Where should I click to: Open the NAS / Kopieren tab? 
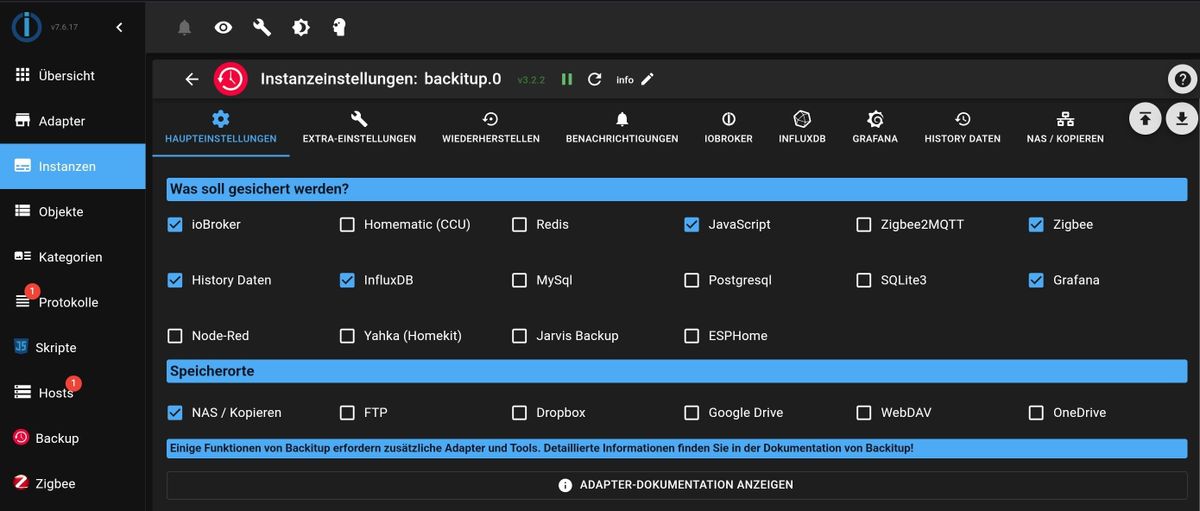click(1065, 127)
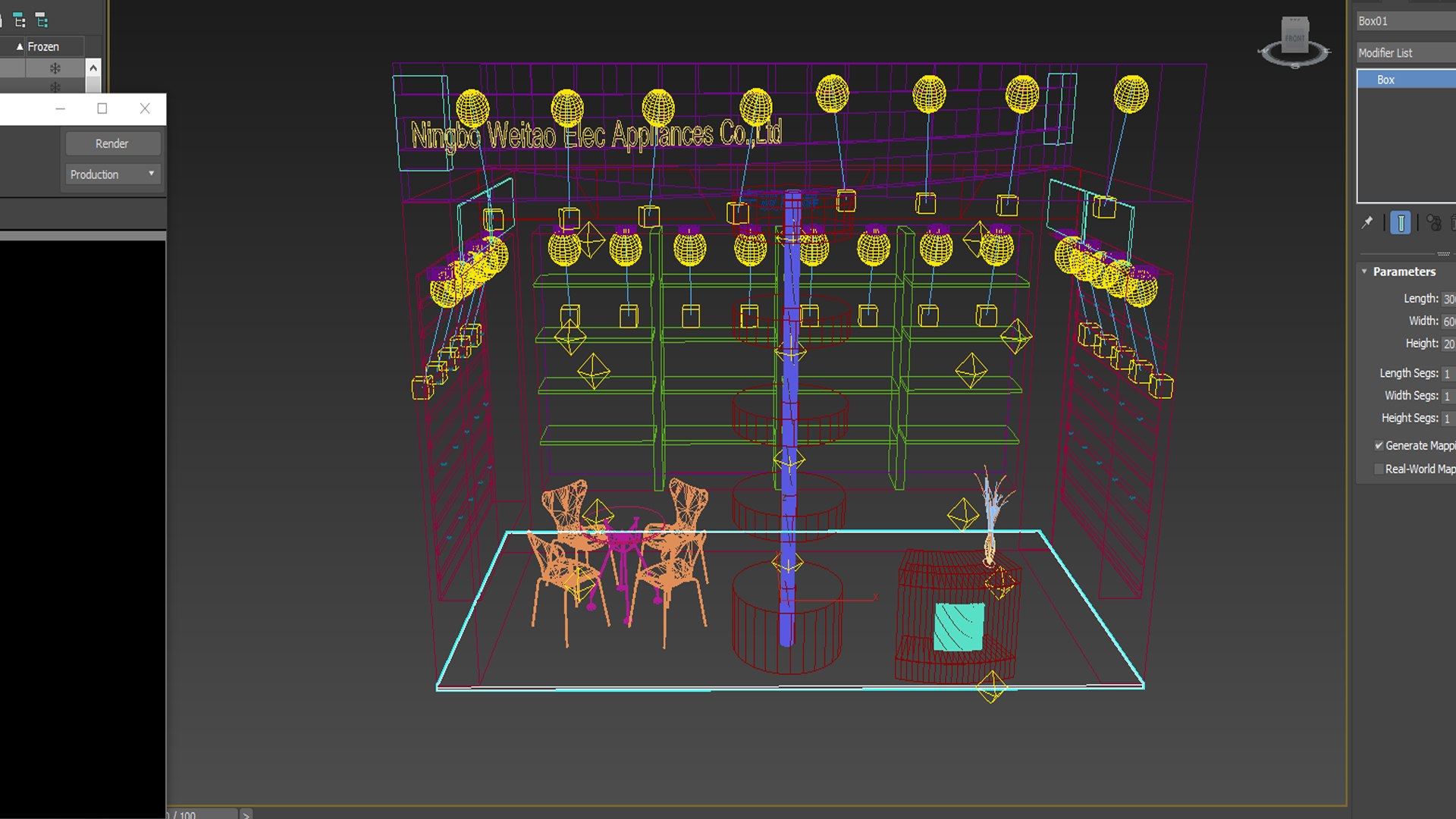Toggle Show End Result icon
The height and width of the screenshot is (819, 1456).
pyautogui.click(x=1401, y=222)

******

- [Instructions for the task]: Format the records above as a JSON array of strings, one string per line, skipping blank lines and leaving the pictures out.

- [Solution for this task]:
[
  "Where should I click to: Open the NAS / Kopieren tab? ",
  "click(1065, 127)",
  "Toggle Show End Result icon",
  "The height and width of the screenshot is (819, 1456).",
  "pyautogui.click(x=1401, y=222)"
]